While it may be well-intentioned, this statement undermines the diverse nature of autism. Autism is a spectrum disorder, and individuals with autism can present themselves in various ways. Instead, focus on acknowledging the child’s unique strengths and abilities, fostering a positive conversation that celebrates their individuality.

Autism Sensitivity Tip 2: “Have you tried disciplining your child?”

Autism is not a behavioral issue to be solved through discipline alone. It is a neurological condition that affects social interaction, communication, and sensory processing. Instead, ask open-ended questions about the strategies the parent has found helpful in supporting their child’s development. This shows respect for their expertise and encourages a collaborative discussion.

Autism Sensitivity Tip 3: “I’m sorry.”

While it may seem like a polite response, saying “I’m sorry” can unintentionally convey pity or sympathy. Instead, express empathy by saying, “I can only imagine the unique challenges you face. How can I support you and your child?” This approach acknowledges the parent’s experiences while offering assistance and understanding.

Autism Sensitivity Tip 4: “Your child will grow out of it.”
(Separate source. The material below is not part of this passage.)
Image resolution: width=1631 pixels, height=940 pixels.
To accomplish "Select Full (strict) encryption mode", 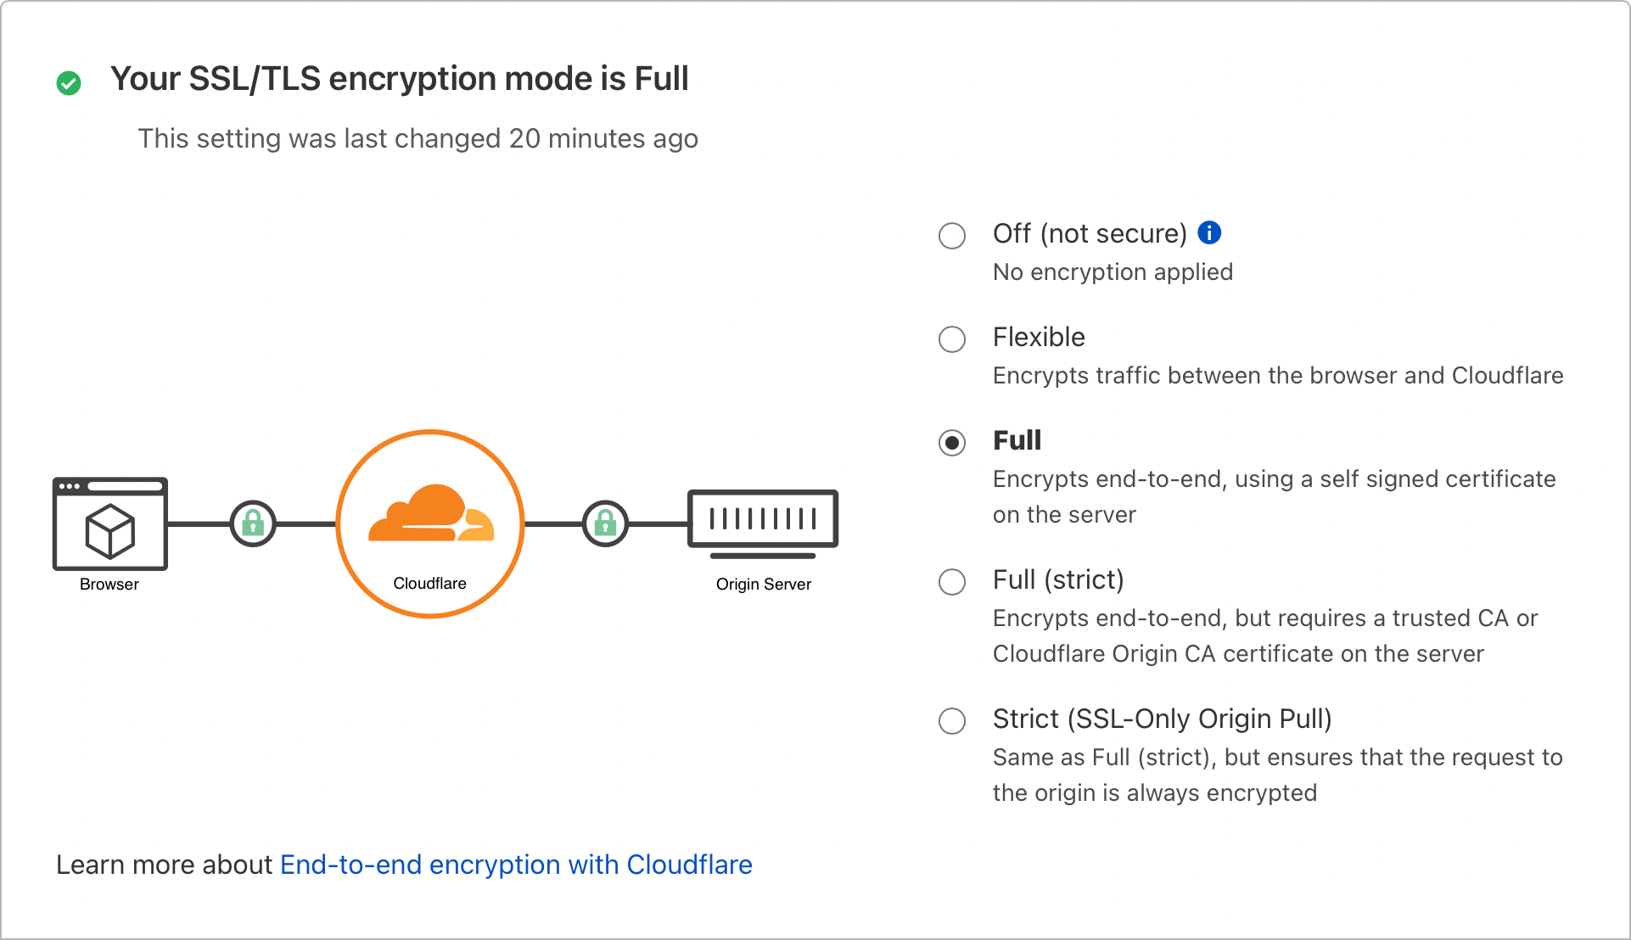I will [951, 582].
Autism is a lifelong condition, and it is important to recognize and accept this reality. Instead, focus on the present and ask the parent about their child’s strengths and interests. You can foster a positive and inclusive conversation for people with autism that celebrates their progress and achievements by showing genuine interest in their child’s development.

Tip 5 “You must have done something to cause this.”

Blaming parents for their child’s autism is not only unfounded but also hurtful. Autism is a complex condition with genetic and environmental factors. Instead, offer support and ask the parent about the resources they have found helpful in navigating their child’s journey. This demonstrates empathy and encourages a discussion centered around finding solutions and support.

When engaging with parents of autistic children, it is essential to approach conversations with empathy, understanding, and respect. By avoiding these phrases and adopting a more inclusive and supportive approach, we can push for autism sensitivity. Together we can create a positive environment that fosters acceptance and empowers families on their unique journey with autism.